CISOs should harden attack surfaces by doing the basics well
Organisations hoping to make themselves a harder target should start by ensuring they have a strong foundation. Key measures include:
Optimising firewalls and mandating Multi-Factor Authentication
Running an efficient patch management program that prioritises high-risk updates
Auditing your data to ensure you are not keeping more customer or employee information than you have to, or retaining it any longer than necessary
Running effective Identity and Access Management, and ensuring roles only have the minimum permissions they need – Zero Trust approaches extend this practice to its natural “trust no one” conclusion
Giving effective awareness training to all staff, and implementing device and social media policies to help manage your attack surface
Assessing the security measures and compliance of third-party partners
Guage your defences with maturity frameworks and risk assessment
Building cyber resilience is not a one-off measure.
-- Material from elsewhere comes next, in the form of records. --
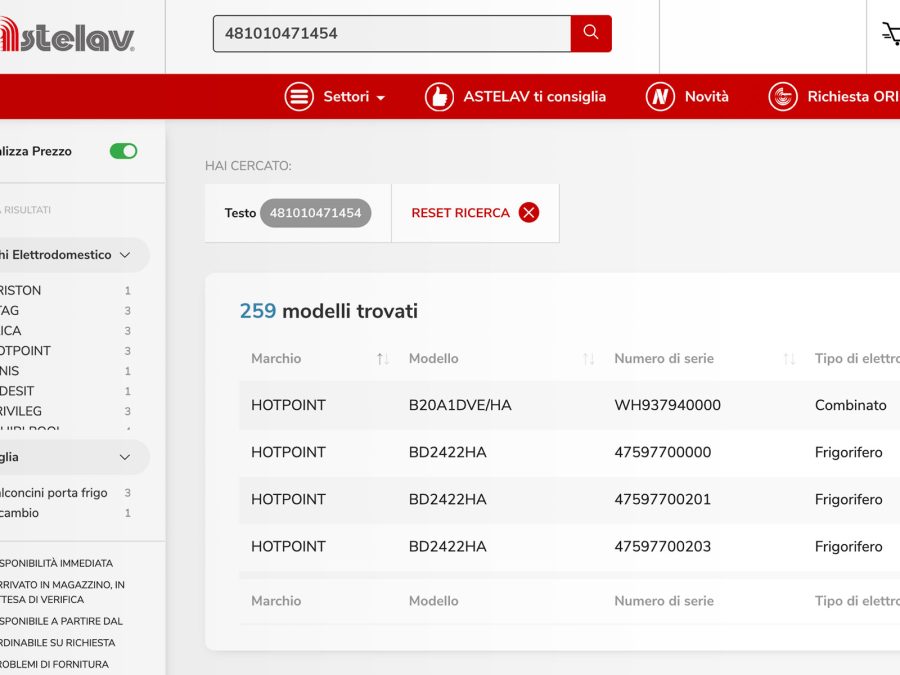Image resolution: width=900 pixels, height=675 pixels.
Task: Open the Novità menu item
Action: click(x=706, y=97)
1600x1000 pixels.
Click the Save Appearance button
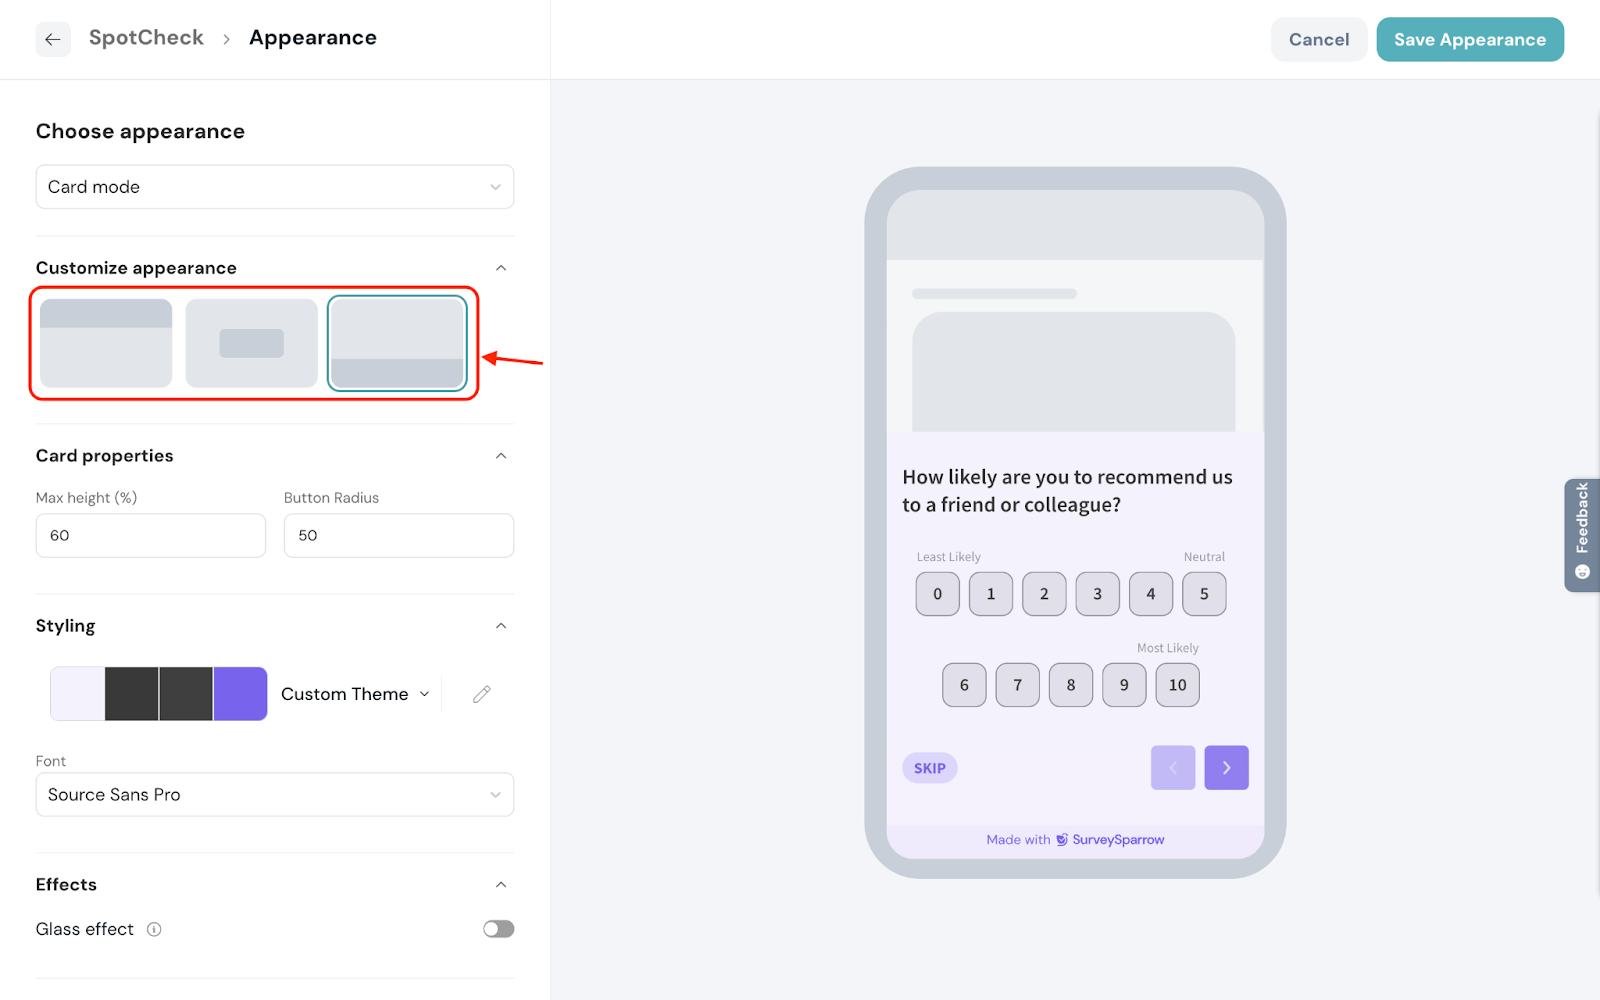pos(1469,40)
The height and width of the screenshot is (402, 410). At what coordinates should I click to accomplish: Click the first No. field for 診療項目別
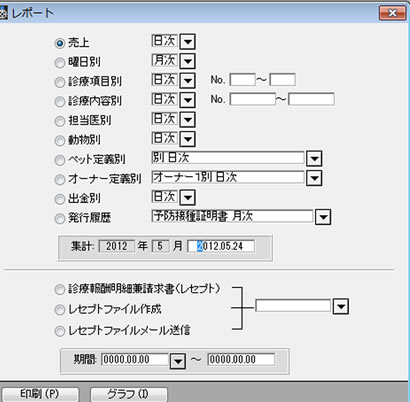point(242,80)
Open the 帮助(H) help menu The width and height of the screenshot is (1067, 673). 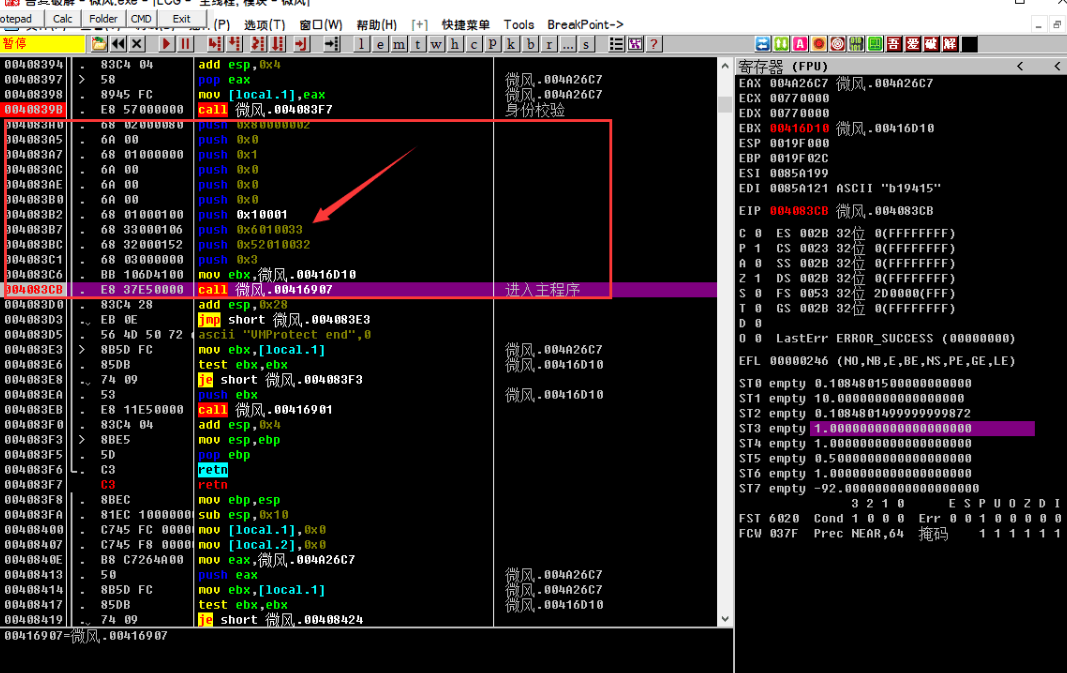[376, 24]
Financial services in particular are frequently in cyberattackers’ crosshairs: your security must keep moving and evolving.
While cybersecurity will look different for every organisation, formal frameworks are a useful yardstick to gauge cybersecurity maturity, like the baseline Essential Eight or the financial services regulator Australian Prudential Regulation Authority’s Prudential Standard CPS 234. Government partnerships can offer collaboration, accreditation (via programs such as the Trusted Digital Identity Framework) and threat sharing, with some threat intelligence sharing now automated.
Risk-based models can be adopted alongside or instead of maturity frameworks. A thorough and ongoing assessment of real-world threats and risk can help you shore up vulnerabilities and deliver the tools and training that will bring you the largest return on investment. Having control and visibility across your network with silo-busting tools such as Security Service Edge (SASE) and Extended Detection and Response (XDR) will help you identify and manage threats faster.
Threats are growing, but financial services can build cyber resilience
From ransomware to phishing, threat actors are circling, and financial services are a tempting target. With the sector also increasingly tightly regulated, businesses must work constantly to manage threats and show a duty of care to their customers and shareholders. A dynamic, multi-layered policy, informed by industry frameworks or risk-based analysis, is the best way to ensure cyber resilience, and build security that you can bank on.